When I ran the backup job the backups run for a few GB and then appeared to stall. While stalled it left all the VMs in the backup job with their IO blocked. If I leave the job running in this state the VM OS will eventually give up and mark all it's drives as failed/read-only/etc.

Stopping the backup job restores access to their drives. I tried setting up Fleecing, with bandwidth limits, without bandwidth limits, etc. I tried jobs with multiple VMs, and jobs with a single VM. No difference.

The storage network and backup network is all running over bonded 10Gbps links.

Eventually I figured out I had installed package updates on the PBS and didn't reboot it before running the backup job. Once I figured this out, after I rebooted the PBS the backups ran normally and did not cause problems.

My concern is we're planning to deploy this PBS to backup every VM on the cluster. This is a production cluster supporting customers and a had I not tested and ran a backup against all the VMs on the cluster it would have been... bad.

I have significant reservations about deploying a backup solution that has a possible failure mode of locking every VM on the cluster. We have other clusters with a PBS backing them and those didn't exhibit this behavior even when I tried to replicate it.

I understand that not rebooting the PBS after running an update was an error on my part, but I'm still stunned that an apt upgrade on a single server can effectively crash every VM on the entire cluster.

I installed PBS from the 4.1 ISO available from the site and ran an update against the no-sub repos.
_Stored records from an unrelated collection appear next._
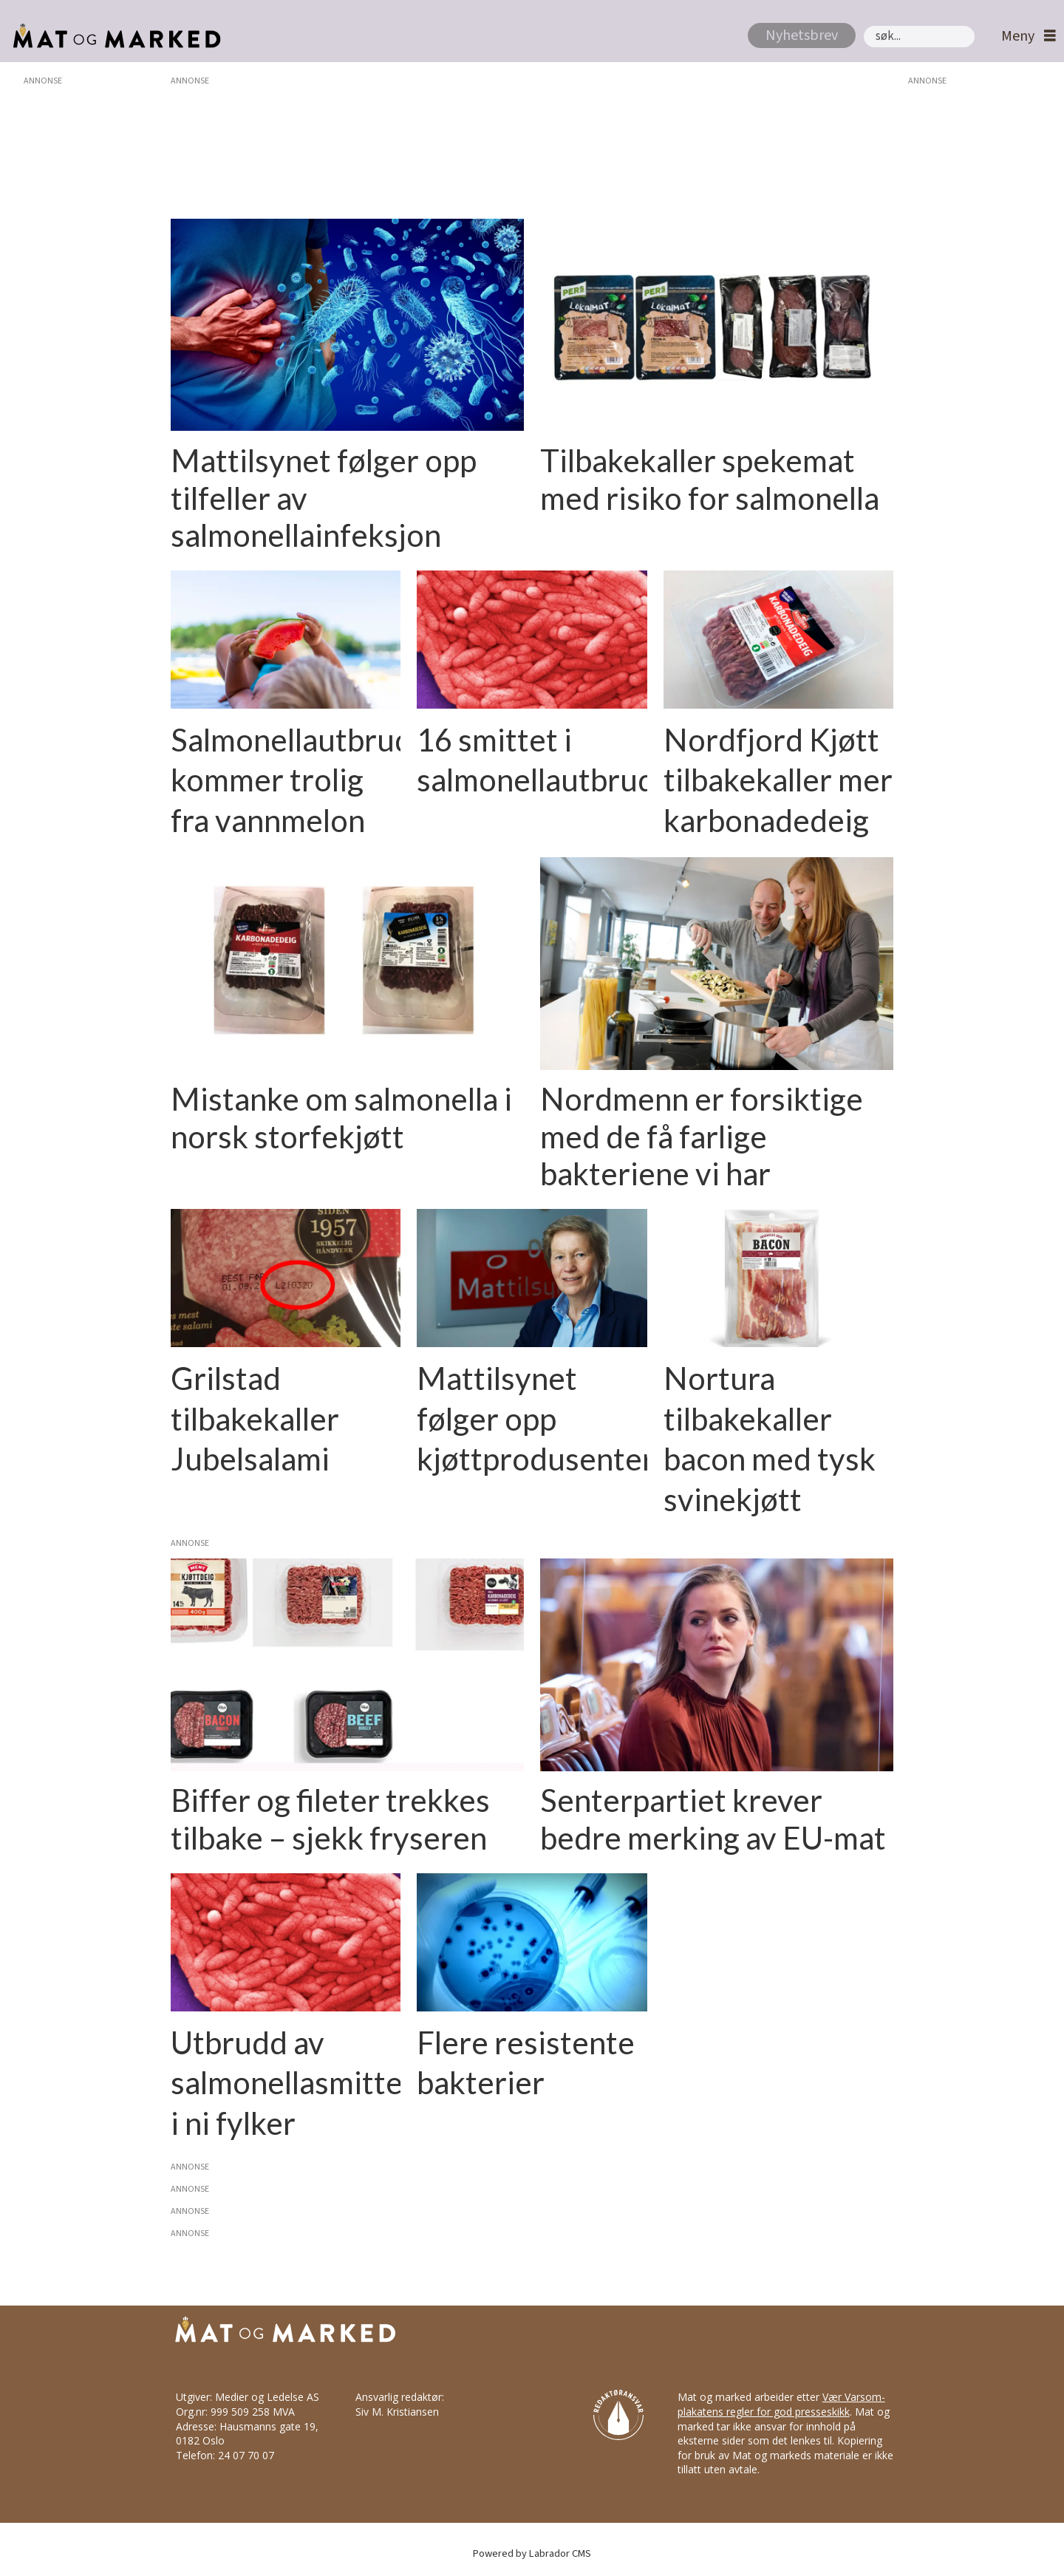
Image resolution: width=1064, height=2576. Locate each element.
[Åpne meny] (1024, 36)
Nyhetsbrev (801, 35)
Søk (863, 25)
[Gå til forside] (112, 36)
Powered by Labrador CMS (532, 2553)
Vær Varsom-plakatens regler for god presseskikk (781, 2404)
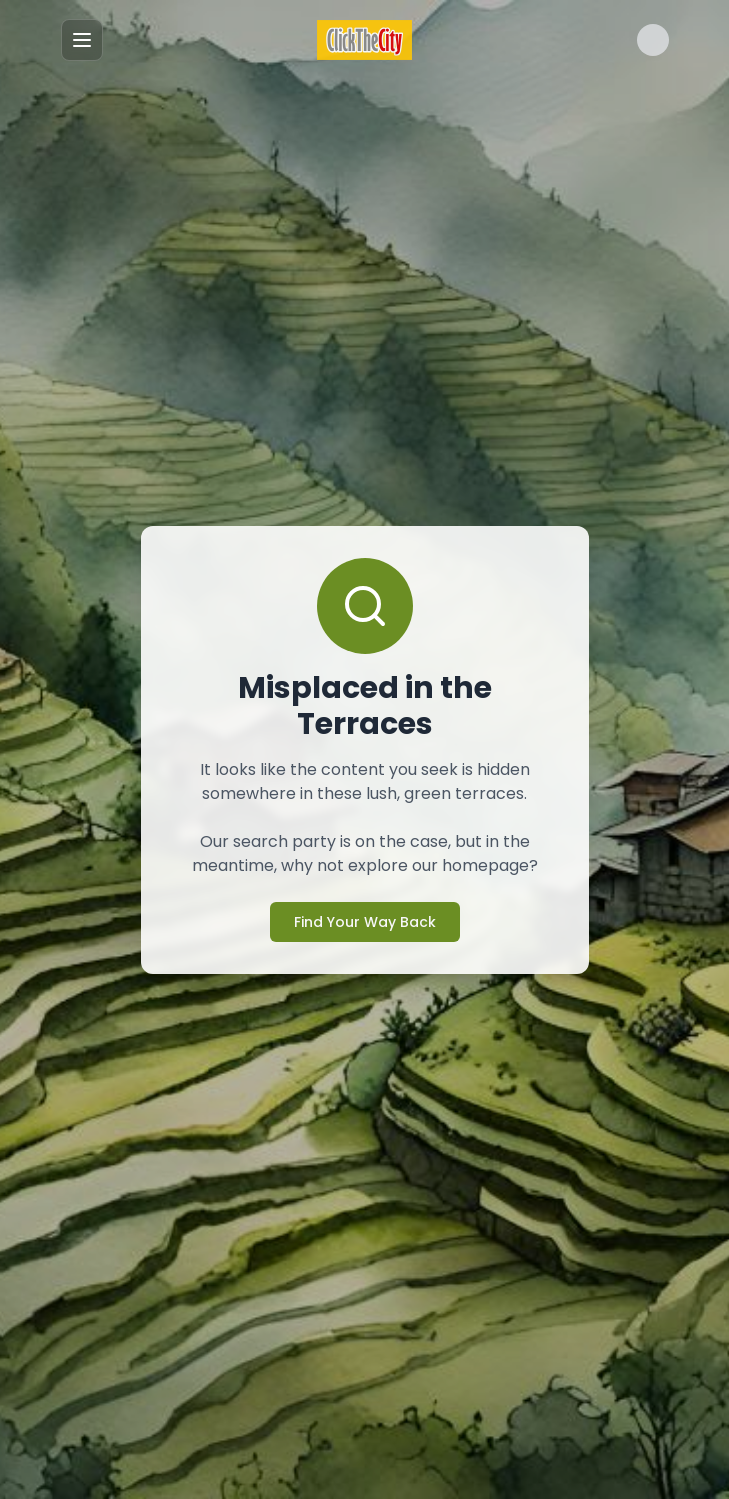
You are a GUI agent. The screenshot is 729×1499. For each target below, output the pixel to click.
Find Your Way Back (364, 903)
At this point the server is working as expected. I just wanted to report the behavior as this is a pretty bad failure mode.

Thanks!
 
Hi,
there was unfortunately a kernel bug with kernel 6.17.2 which could lead to slow or even stall TCP connections during backups, newer kernel builds are not affected, therefore it works after you upgraded the system. This thread [0] contains the debugging efforts which finally lead us to revert problematic commits for newer kernels. The I/O interdependence of VMs and the PBS upload is however more fundamental, you must use backup fleecing [1] to decouple it.

[0] https://forum.proxmox.com/threads/s...r-updated-to-pve-9-1-1-and-pbs-4-0-20.176444/
[1] https://pve.proxmox.com/pve-docs/pve-admin-guide.html#_vm_backup_fleecing
 
  • Like
Reactions: Johannes S
Thanks for the quick reply! I was hoping this was a known and fixed issue, and the fact it was a specific kernel revision that had the issue pretty much explains why I couldn't replicate the problem with my other PBS instances since they already existed with different kernel versions.
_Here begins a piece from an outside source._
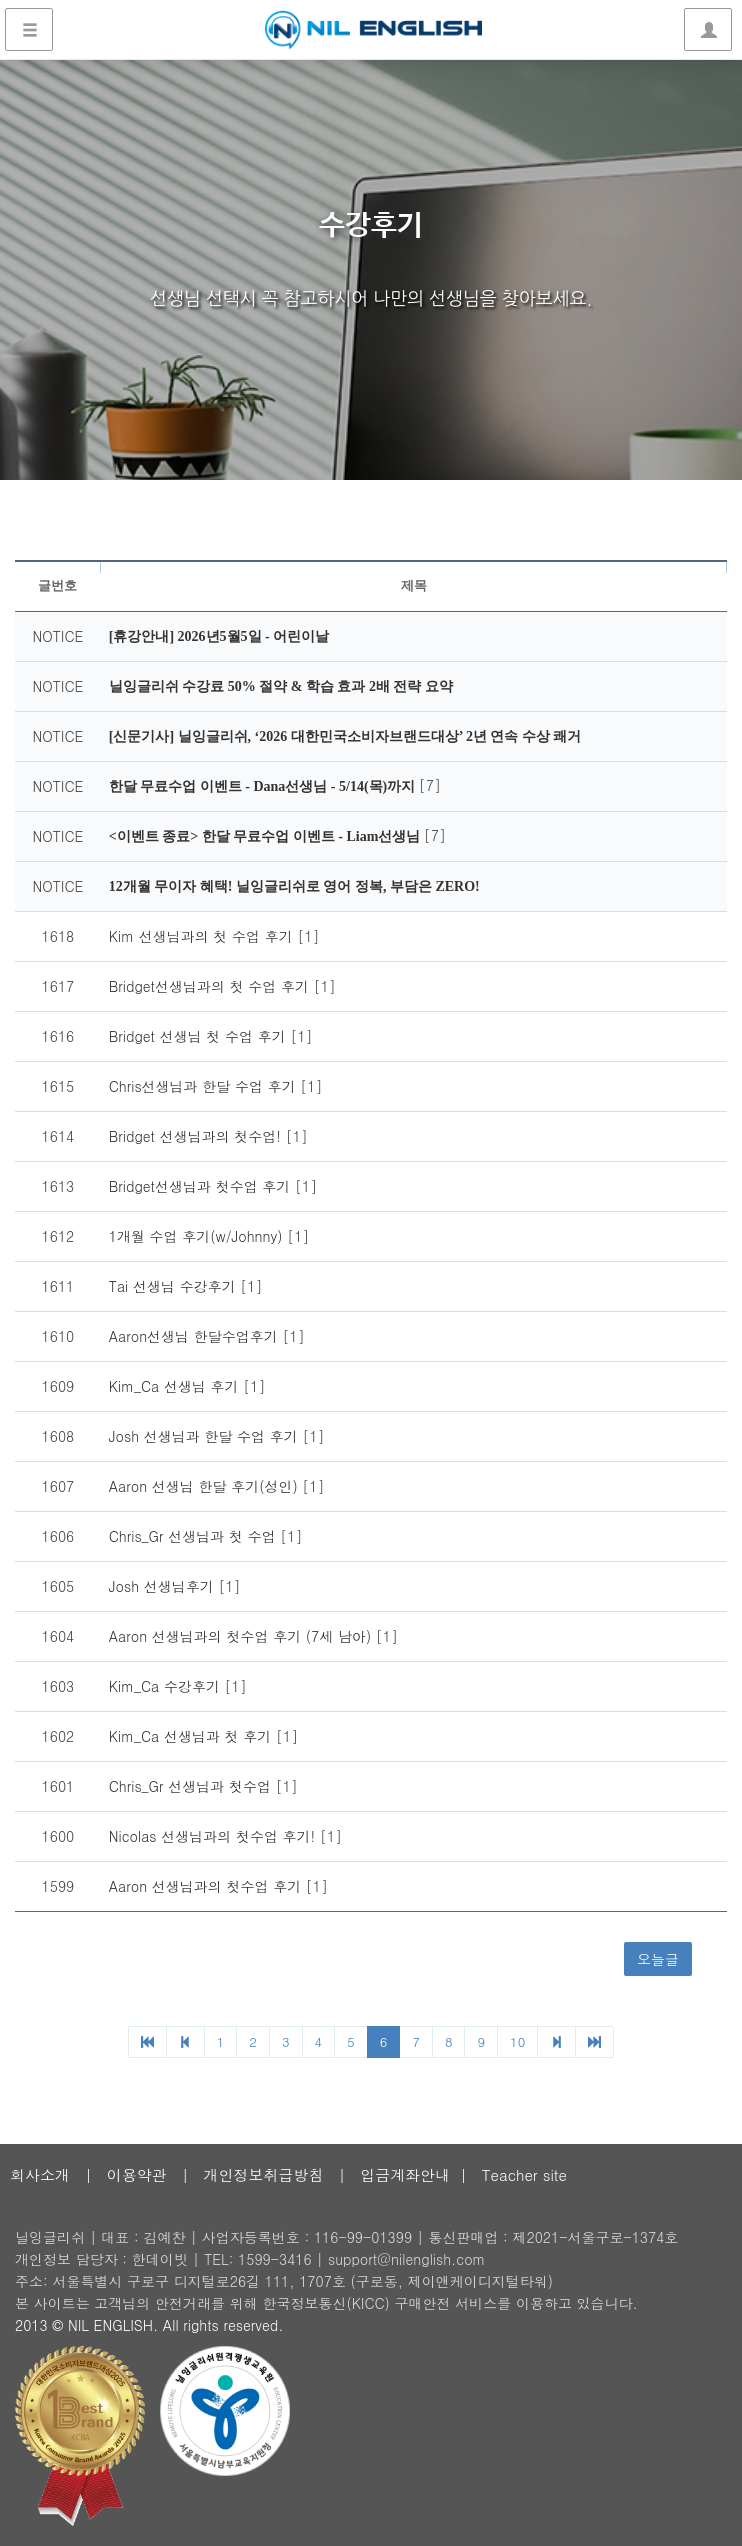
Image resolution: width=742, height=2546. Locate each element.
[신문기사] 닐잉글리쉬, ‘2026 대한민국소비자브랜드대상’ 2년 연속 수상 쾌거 (345, 736)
I did try fleecing in testing this which made no difference obviously. I'm planning on implementing fleecing on all the jobs but we have some VMs that are far larger than the local storage available on the cluster nodes. The nodes are all deployed on ZFS so I'm going to put some guard rails in place on maximum dataset size and test to ensure it's using thin provisioning as expected before I go all in on it.

I'll push forward and hope for the best.